## Goal
Do these statements agree with the Al-Bustan text below? Answer yes or no for each and quote the words from the text that decide it.
1. Before June 1967, the area had only four buildings.
2. The Shiloah neighborhood was settled by Yemenite Jews in the 1950s.
3. Abu Diab is described as a retired teacher.

## Excerpted text

The Al-Bustan neighborhood in eastern Jerusalem on June 22, 2010. It is estimated that every single structure there was built illegally by Arabs after 1990.

Washington Post reporter Rebecca Tan on Tuesday joined a long list of anti-Israel voices who distort the history of eastern Jerusalem’s real estate, and systematically ignore a century of Jewish life and ownership there. “Fakhri Abu Diab led the effort to protect homes in eastern Jerusalem’s al-Bustan neighborhood from demolition,” Tan wrote, noting, “In November, Israel destroyed his house.”

Perfect story of a lone, freedom-loving Arab fighting Jewish oppressors in the third-holiest city in Islam, with the tragic headline, “After decades fighting demolitions, Palestinian sees own home wrecked.”

And now, the facts.

Al-Bustan comprises about 90 buildings, all of which were built illegally in the 1990s, well after the 1967 Six-Day-War, and all of which did not have a building permit. Before June 1967, there were only four buildings in the area, which is part of the Shiloah neighborhood that was settled in the 1920s by Yemenite Jews. Over the years, several Al-Bustan illegal structures were demolished by the Israel Police, but most were left alone.

According to Yehoshua Dorfman, Director General of the Israel Antiquities Authority, who testified before the State Audit Committee, the site had been designated by the British Mandatory government for excavation and preservation and not for construction as part of any plan. Standing as it does, south of the Old City of Jerusalem at the southern entrance of Kidron River, the area is considered a hidden treasure of ancient artifacts from centuries of Jewish rule.

“The retired accountant, with a head of white hair, was the neighborhood’s most prominent resident and de facto spokesman,” Tan reported in a universe without history and context. “For two decades, Abu Diab, 62, led the fight to protect local homes from demolition, drawing support from the United States, which condemned Israel’s destruction of part of his home earlier this year.

“So, when three dozen Israeli officials, including police escorts, showed up with heavy machinery and plowed through Abu Diab’s gate, the neighbors watched not only with shock but fear. A chilling message was sent across Palestinian communities in East Jerusalem, residents said: No one is safe.”

Tan concedes that the reason for the demolitions was that the buildings were constructed illegally in an area designated by the municipality as green space. She cites City spokesman Udi Shaham Maymon, who explained that the homes and other structures were cleared to facilitate “urban renewal plans” designed to “address the needs of the local population.”

## Stored rows
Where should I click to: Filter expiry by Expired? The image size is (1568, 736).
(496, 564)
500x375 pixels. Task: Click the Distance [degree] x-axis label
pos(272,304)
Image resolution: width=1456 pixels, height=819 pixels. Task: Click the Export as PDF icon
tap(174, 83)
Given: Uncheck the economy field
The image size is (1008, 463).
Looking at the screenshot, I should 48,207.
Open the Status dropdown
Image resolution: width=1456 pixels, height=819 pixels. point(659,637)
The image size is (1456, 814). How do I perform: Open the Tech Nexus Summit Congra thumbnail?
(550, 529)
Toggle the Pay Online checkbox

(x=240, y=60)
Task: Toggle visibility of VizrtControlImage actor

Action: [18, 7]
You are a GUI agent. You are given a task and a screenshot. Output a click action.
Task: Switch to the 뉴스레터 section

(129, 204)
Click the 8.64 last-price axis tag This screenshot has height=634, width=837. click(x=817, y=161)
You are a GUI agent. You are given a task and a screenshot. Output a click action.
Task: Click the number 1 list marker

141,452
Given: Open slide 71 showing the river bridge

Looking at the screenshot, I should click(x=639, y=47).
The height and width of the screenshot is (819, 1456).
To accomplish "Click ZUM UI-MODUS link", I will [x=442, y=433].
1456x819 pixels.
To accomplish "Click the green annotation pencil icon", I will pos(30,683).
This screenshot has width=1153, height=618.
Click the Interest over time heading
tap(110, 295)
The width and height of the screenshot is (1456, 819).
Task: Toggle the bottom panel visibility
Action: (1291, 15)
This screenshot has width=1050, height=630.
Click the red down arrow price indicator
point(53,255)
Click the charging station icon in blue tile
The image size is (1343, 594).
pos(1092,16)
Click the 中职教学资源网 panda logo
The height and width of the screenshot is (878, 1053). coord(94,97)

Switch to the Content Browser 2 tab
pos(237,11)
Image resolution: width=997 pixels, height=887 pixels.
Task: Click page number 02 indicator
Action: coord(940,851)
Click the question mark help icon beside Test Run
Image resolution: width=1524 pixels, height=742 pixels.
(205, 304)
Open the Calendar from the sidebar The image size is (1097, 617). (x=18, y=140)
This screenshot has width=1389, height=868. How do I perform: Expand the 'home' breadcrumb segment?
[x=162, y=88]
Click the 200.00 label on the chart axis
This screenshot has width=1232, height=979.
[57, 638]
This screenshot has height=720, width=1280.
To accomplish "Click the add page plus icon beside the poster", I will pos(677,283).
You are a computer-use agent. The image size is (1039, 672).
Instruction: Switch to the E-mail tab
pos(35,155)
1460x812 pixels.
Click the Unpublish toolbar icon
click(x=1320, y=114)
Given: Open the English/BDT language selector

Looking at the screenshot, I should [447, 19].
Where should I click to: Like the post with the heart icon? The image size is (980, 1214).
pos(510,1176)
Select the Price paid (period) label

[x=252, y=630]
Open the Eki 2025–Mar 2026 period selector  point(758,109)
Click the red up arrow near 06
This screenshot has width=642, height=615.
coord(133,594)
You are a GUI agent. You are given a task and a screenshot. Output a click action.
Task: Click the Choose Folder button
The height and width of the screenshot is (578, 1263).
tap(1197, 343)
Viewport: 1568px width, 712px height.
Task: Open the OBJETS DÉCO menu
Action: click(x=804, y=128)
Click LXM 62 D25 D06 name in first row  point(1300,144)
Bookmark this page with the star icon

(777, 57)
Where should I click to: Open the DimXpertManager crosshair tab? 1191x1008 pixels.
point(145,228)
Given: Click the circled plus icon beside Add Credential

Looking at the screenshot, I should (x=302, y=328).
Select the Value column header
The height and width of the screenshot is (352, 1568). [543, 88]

## Finished answer
1. Yes: "Before June 1967, there were only four buildings in the area"
2. No: "the Shiloah neighborhood that was settled in the 1920s by Yemenite Jews"
3. No: "The retired accountant, with a head of white hair"